▸ Parts of the exercise:
1. Do the following statements agree with the text on agent skills? For each, answer yes or no and quote the words of the text that decide it.
(a) A skill's name field may be up to 1,024 characters long.
(b) At session startup, Claude Code loads only metadata from the skill directories.
(c) Anthropic released Agent Skills as an open standard in December 2025.
2. According to the text on agent skills, where did Anthropic publish the specification and SDK for Agent Skills?
3. Resume the text on agent skills after its last sentence and keep writing in the same manner.

*** Reading text Section Begins ***

Understanding Agent Skills
Beyond prompting
Module 10 covered MCP as a way to give agents access to external data and tools. Skills solve a different problem: teaching agents how to perform tasks, not just what resources they can access.
Think of the difference between giving someone access to a kitchen and teaching them to cook. MCP provides access to ingredients and equipment. Skills provide the recipes.
Agent skills are structured, reusable capability packages that agents load and execute when relevant tasks arise. Unlike prompts, which vanish when the conversation ends, skills persist across sessions and can be shared across teams, projects, and even different agent platforms.
What skills actually are
A skill is a directory containing instructions, optional scripts, templates, and reference materials.
The core file is SKILL.md: YAML frontmatter describing the skill, followed by markdown instructions the agent follows when activated.
.claude/skills/
└── code-review/
├── SKILL.md # Required: Instructions and metadata
├── scripts/ # Optional: Executable helpers
│ └── lint-check.sh
├── references/ # Optional: Documentation
│ └── style-guide.md
└── assets/ # Optional: Templates
└── review-template.mdWhen Claude Code encounters a task matching a skill's description, it loads the skill's instructions and follows them. Skills are not documentation that agents might consult. They are active instruction sets that shape agent behavior.
The SKILL.md format
Every skill requires a SKILL.md file with YAML frontmatter:
---
name: code-review
description: Performs thorough code review following team standards
---
## Review process
1. Check for security vulnerabilities using the OWASP checklist
2. Verify test coverage meets 80% threshold
3. Confirm naming conventions match style guide
4. Flag any dependencies not in the approved list
## Output format
Provide review as a numbered list of findings...The name field identifies the skill (max 64 characters, lowercase with hyphens only).
The description field (max 1,024 characters) helps agents decide when to activate the skill.
How agents discover skills
Skills use lazy loading to manage context. Rather than dumping all skill instructions into context at startup (which would burn thousands of tokens), agents use a three-tier loading strategy:
| Tier | What loads | Token cost | When |
|---|---|---|---|
| Discovery | Name and description only | ~50-100 tokens | Session startup |
| Activation | Full SKILL.md body | ~2,000-5,000 tokens | Skill invocation |
| Execution | Scripts, references, assets | As needed | During execution |
At session startup, Claude Code scans skill directories and loads only metadata. This creates a lightweight index of available capabilities. When a task matches a skill's description, the full instructions load. Supporting files load only when the skill explicitly references them.
Teams may have dozens of skills. Loading all of them into every conversation would exhaust context windows before real work begins. Lazy loading prevents that.
The Agent Skills open standard
Anthropic released Agent Skills as an open standard in December 2025, publishing the specification and SDK at agentskills.io. The approach mirrors what they did with MCP: define foundational AI infrastructure as an open standard to encourage industry-wide adoption.
Adoption came fast. Within weeks:
- OpenAI Codex added support
- Microsoft VS Code and GitHub Copilot integrated it
- Cursor, Google Gemini CLI joined
- Enterprise platforms like Atlassian, Figma, and Databricks followed
- Over 26 additional tools and platforms
The result is portability. A skill written for Claude Code works in Codex. A team's internal skills transfer when people switch tools. Enterprise skill libraries work across whatever agents the organization runs.

*** Reading text Section Ends ***
*** Provided records Section Begins ***

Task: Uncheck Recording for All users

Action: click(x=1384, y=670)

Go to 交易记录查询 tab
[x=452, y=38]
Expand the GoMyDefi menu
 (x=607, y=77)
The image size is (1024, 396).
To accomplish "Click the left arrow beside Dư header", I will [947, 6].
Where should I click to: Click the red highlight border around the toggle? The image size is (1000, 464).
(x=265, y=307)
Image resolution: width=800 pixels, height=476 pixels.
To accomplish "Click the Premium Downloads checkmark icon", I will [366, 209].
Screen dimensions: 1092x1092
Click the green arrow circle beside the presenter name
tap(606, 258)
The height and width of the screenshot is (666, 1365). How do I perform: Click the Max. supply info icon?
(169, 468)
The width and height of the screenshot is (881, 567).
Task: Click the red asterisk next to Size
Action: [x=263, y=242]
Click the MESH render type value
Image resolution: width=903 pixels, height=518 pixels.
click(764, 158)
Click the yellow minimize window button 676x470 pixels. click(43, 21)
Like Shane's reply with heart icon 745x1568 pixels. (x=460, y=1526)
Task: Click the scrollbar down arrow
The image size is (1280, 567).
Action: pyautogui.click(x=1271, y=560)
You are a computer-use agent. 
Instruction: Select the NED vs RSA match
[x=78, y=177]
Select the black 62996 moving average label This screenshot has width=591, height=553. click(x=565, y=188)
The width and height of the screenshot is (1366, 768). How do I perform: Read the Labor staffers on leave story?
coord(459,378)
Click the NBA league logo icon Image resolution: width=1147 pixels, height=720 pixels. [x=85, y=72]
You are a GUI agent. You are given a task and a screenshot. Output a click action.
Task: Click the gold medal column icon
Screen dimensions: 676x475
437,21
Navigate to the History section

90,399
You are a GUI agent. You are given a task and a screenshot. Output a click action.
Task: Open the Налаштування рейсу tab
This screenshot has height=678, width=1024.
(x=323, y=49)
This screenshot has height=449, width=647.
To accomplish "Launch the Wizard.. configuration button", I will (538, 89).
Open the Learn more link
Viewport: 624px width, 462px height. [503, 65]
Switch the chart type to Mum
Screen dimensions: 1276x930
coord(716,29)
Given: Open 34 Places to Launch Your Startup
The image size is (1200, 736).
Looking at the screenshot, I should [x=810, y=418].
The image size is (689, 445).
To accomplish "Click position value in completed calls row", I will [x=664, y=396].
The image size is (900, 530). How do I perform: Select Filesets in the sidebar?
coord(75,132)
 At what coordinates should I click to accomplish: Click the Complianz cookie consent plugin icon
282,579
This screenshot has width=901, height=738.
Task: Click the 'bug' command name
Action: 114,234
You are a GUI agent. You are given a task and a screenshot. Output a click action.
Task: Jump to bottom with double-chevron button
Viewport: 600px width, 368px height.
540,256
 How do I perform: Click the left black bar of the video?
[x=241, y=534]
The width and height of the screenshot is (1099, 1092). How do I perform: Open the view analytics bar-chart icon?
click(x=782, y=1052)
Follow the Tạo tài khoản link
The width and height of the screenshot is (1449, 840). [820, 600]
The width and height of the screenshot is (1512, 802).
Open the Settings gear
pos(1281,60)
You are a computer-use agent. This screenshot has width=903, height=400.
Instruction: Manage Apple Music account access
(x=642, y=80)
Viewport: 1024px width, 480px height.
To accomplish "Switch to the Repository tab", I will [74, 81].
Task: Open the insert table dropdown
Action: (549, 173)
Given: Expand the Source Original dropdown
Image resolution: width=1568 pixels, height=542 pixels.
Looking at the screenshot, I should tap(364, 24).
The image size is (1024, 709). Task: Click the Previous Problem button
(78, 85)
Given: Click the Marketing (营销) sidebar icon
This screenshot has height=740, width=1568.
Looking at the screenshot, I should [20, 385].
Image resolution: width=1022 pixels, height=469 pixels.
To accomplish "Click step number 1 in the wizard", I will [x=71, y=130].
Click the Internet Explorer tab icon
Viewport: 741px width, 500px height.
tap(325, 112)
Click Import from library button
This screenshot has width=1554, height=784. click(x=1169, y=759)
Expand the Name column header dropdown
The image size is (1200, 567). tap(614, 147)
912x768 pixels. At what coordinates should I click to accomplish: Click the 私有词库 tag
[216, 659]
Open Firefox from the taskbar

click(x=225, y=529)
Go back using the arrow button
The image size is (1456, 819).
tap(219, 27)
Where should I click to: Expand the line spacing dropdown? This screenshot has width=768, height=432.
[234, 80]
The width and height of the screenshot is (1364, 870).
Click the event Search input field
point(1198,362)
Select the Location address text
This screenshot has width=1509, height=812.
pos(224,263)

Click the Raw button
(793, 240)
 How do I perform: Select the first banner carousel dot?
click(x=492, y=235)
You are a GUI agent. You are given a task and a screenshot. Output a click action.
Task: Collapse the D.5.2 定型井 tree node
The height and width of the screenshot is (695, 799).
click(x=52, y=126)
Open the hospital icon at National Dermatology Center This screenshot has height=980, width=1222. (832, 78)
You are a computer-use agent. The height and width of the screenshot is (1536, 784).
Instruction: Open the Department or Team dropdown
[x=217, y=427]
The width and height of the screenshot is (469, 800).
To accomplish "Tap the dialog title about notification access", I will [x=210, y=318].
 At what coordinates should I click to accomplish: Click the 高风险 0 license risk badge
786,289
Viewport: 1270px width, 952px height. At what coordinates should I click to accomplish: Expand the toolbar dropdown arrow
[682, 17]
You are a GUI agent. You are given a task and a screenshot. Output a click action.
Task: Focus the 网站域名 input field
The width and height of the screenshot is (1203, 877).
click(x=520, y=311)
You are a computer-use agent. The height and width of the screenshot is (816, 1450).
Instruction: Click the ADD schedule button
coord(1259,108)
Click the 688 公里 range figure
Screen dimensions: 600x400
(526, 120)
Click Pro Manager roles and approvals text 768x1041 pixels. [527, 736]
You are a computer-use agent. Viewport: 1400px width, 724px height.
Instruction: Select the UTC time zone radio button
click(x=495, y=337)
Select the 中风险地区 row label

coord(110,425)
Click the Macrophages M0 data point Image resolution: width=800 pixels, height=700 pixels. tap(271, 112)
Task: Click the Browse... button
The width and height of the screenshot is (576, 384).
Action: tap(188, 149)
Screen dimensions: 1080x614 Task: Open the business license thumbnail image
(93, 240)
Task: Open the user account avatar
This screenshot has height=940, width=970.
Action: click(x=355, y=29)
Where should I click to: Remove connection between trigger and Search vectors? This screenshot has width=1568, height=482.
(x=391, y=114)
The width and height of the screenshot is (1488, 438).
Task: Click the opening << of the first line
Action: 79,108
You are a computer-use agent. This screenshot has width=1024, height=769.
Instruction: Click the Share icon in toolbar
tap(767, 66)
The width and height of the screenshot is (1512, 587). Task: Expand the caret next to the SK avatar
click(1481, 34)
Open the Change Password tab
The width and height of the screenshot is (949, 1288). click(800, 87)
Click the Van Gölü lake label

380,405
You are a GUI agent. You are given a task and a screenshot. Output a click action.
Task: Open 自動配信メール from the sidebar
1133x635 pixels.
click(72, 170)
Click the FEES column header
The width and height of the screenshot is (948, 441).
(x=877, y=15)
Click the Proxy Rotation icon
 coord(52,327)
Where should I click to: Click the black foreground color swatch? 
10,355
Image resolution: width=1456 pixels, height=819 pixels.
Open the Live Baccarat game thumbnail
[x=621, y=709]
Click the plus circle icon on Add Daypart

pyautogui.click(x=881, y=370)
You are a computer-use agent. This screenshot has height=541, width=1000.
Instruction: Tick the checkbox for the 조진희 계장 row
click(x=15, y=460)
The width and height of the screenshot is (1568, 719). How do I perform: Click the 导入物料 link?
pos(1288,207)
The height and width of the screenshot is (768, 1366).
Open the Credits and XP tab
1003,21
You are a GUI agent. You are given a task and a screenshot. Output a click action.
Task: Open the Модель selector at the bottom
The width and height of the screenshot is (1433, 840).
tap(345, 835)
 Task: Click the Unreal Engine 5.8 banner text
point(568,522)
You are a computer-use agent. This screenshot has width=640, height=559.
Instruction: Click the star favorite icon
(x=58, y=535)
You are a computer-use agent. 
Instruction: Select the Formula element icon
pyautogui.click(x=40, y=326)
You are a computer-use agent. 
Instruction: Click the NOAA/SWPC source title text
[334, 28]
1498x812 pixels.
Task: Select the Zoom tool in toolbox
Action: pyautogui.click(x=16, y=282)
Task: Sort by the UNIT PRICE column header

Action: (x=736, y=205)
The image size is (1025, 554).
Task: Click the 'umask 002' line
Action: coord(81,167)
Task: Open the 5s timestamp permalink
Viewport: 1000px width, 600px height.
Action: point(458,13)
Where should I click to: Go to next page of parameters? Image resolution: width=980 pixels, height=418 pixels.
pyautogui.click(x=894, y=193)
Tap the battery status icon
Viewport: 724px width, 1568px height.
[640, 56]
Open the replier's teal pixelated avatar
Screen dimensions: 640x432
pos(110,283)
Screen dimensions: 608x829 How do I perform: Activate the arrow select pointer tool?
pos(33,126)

*** Provided records Section Ends ***

▸ Task-by-task results:
1.
(a) No: "max 64 characters, lowercase with hyphens only"
(b) Yes: "At session startup, Claude Code scans skill directories and loads only metadata."
(c) Yes: "Anthropic released Agent Skills as an open standard in December 2025"

2. At agentskills.io.

3.
The agentskills.io specification is minimal by design. It defines only what's necessary for cross-platform compatibility: file structure, metadata format, and discovery conventions. Individual platforms extend the spec with proprietary features while maintaining compatibility with the core.
Cross-platform skill anatomy
The open standard defines a baseline every compliant agent must support:
---
name: skill-name # Required: identifier
description: What it does # Required: helps agents decide when to use
license: Apache-2.0 # Optional: for shared skills
compatibility: Requires git # Optional: environment requirements
metadata: # Optional: arbitrary key-value pairs
author: team-name
version: "1.0"
---
Instructions in markdown...Claude Code extends this with additional frontmatter options covered in later sections. Codex supports the same baseline plus its own extensions. The core portability comes from the shared foundation.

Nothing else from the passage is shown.